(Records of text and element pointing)
__________

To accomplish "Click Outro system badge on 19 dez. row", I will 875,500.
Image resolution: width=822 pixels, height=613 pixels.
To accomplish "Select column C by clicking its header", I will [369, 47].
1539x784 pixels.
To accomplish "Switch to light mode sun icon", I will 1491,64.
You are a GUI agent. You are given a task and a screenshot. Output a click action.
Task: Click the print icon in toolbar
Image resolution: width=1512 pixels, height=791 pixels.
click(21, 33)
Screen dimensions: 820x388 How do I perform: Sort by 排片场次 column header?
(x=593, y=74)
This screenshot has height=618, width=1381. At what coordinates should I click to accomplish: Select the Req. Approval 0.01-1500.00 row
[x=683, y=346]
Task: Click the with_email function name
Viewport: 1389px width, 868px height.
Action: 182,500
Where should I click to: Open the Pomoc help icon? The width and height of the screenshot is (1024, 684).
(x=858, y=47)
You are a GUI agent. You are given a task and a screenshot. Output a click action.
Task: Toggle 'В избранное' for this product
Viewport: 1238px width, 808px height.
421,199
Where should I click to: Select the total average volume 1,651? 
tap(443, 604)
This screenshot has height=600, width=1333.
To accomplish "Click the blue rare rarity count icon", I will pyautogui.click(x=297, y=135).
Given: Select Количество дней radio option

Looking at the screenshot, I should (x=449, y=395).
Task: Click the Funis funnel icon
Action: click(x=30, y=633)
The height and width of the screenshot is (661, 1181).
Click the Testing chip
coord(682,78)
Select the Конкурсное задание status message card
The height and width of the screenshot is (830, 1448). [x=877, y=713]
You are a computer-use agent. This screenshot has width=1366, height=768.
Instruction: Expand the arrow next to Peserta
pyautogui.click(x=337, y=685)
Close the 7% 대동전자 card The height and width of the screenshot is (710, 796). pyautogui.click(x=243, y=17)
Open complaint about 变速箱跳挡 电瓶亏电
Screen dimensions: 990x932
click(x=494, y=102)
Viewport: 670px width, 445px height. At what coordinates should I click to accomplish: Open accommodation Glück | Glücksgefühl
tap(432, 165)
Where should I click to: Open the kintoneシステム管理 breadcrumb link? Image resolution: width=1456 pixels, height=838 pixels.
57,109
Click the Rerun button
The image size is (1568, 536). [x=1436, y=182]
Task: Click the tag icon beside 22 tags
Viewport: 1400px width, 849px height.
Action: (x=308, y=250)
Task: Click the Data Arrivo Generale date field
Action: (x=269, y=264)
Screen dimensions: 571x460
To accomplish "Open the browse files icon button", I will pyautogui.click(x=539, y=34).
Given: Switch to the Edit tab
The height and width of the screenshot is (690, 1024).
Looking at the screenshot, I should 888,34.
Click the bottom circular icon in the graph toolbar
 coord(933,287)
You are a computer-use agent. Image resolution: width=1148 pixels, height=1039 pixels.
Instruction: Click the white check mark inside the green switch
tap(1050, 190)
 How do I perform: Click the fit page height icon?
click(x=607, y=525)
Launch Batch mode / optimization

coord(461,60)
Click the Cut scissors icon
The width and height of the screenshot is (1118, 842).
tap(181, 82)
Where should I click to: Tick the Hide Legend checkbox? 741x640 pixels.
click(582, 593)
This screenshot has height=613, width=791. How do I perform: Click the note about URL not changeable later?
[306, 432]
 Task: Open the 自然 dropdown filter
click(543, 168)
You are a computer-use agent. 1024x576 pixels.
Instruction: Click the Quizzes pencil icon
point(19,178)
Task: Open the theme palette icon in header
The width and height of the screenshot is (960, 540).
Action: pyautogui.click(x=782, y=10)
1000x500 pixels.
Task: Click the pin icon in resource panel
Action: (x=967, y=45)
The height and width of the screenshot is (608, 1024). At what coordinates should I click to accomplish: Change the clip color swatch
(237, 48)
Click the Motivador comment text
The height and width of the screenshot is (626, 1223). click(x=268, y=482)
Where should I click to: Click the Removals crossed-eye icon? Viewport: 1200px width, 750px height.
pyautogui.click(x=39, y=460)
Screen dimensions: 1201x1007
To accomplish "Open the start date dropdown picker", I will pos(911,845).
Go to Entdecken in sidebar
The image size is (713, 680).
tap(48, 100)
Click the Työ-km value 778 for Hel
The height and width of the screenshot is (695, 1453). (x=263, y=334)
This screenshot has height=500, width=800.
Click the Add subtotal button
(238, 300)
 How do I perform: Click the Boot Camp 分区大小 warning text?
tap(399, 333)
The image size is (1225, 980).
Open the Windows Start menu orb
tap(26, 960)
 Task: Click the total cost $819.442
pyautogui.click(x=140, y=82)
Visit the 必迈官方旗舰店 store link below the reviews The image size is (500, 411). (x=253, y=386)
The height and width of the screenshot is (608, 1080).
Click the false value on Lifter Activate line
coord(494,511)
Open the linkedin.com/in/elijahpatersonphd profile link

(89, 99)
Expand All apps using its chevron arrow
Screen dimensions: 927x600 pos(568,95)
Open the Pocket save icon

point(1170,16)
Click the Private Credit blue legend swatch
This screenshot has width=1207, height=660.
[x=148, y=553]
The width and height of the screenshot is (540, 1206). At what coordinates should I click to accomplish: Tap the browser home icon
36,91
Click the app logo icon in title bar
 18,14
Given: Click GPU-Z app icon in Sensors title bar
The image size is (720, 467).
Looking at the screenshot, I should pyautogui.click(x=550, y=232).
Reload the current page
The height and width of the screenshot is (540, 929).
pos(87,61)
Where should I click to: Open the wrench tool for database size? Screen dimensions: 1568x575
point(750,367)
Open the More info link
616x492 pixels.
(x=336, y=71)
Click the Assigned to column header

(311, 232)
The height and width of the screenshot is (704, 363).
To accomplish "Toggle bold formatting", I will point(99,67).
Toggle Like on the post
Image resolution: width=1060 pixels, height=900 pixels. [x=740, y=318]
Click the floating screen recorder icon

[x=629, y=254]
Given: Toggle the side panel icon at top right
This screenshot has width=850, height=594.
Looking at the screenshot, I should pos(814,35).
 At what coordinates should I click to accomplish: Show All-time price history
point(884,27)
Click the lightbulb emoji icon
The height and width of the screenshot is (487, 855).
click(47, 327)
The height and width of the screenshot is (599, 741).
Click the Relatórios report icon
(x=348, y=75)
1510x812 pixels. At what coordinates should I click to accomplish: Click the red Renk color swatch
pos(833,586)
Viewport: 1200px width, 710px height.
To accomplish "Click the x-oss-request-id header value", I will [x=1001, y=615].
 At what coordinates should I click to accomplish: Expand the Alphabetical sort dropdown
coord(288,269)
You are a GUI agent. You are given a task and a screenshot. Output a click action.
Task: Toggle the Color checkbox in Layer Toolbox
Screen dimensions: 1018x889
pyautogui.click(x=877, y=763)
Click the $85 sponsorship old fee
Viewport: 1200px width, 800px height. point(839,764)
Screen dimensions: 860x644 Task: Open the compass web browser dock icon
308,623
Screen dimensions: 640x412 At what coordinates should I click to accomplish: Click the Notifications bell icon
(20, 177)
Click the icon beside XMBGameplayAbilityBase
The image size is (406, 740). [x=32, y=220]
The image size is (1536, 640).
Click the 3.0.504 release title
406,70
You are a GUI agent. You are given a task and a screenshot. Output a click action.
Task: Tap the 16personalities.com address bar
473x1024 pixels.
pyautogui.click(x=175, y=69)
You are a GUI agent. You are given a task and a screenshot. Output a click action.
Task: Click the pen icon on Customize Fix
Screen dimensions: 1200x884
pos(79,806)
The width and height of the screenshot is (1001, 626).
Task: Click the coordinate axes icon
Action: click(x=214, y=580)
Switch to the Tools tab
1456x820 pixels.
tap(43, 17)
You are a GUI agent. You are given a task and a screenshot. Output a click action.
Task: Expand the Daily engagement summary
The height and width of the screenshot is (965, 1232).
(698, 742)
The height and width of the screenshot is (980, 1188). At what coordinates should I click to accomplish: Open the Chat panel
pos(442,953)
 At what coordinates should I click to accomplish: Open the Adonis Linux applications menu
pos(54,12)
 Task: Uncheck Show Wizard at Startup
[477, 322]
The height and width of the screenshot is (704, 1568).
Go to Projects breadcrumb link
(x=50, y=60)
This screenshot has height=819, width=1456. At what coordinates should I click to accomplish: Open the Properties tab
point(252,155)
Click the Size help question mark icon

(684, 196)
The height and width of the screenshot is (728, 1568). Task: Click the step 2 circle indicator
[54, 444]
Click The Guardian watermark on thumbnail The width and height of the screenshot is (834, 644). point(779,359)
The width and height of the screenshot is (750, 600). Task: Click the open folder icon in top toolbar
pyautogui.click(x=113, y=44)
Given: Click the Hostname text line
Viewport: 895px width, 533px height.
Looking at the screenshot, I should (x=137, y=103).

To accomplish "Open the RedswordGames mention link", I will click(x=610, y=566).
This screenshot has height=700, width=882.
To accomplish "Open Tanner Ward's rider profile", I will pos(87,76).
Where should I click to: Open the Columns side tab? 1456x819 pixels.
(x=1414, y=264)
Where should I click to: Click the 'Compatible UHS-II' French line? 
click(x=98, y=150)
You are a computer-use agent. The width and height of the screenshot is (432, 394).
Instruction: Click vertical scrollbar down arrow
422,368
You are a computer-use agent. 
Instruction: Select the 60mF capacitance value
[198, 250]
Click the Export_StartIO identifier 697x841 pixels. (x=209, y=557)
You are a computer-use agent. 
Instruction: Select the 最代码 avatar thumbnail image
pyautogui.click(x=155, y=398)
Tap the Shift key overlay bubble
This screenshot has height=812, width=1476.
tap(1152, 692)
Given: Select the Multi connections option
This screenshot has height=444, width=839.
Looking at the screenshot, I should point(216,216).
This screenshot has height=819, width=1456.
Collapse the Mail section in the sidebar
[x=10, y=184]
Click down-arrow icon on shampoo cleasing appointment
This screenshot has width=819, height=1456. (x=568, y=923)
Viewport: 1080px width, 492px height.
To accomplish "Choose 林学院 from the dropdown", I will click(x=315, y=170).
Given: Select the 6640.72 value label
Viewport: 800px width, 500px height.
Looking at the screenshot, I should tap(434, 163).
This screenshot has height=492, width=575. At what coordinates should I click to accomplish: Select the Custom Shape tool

__________

Directive: In the listing, rewrite the lines from the line with "Click the app logo icon in title bar" up to and including the line with "Viewport: 1200px width, 800px", swapping "title bar" for "header bar" and leaving everything else unchanged.

Exercise response:
Click the app logo icon in header bar
 18,14
Given: Click GPU-Z app icon in Sensors header bar
The image size is (720, 467).
Looking at the screenshot, I should pyautogui.click(x=550, y=232).
Reload the current page
The height and width of the screenshot is (540, 929).
pos(87,61)
Where should I click to: Open the wrench tool for database size? Screen dimensions: 1568x575
point(750,367)
Open the More info link
616x492 pixels.
(x=336, y=71)
Click the Assigned to column header

(311, 232)
The height and width of the screenshot is (704, 363).
To accomplish "Toggle bold formatting", I will point(99,67).
Toggle Like on the post
Image resolution: width=1060 pixels, height=900 pixels. [x=740, y=318]
Click the floating screen recorder icon

[x=629, y=254]
Given: Toggle the side panel icon at top right
This screenshot has width=850, height=594.
Looking at the screenshot, I should pos(814,35).
 At what coordinates should I click to accomplish: Show All-time price history
point(884,27)
Click the lightbulb emoji icon
The height and width of the screenshot is (487, 855).
click(47, 327)
The height and width of the screenshot is (599, 741).
Click the Relatórios report icon
(x=348, y=75)
1510x812 pixels. At what coordinates should I click to accomplish: Click the red Renk color swatch
pos(833,586)
Viewport: 1200px width, 710px height.
To accomplish "Click the x-oss-request-id header value", I will [x=1001, y=615].
 At what coordinates should I click to accomplish: Expand the Alphabetical sort dropdown
coord(288,269)
You are a GUI agent. You are given a task and a screenshot. Output a click action.
Task: Toggle the Color checkbox in Layer Toolbox
Screen dimensions: 1018x889
pyautogui.click(x=877, y=763)
Click the $85 sponsorship old fee
Viewport: 1200px width, 800px height. point(839,764)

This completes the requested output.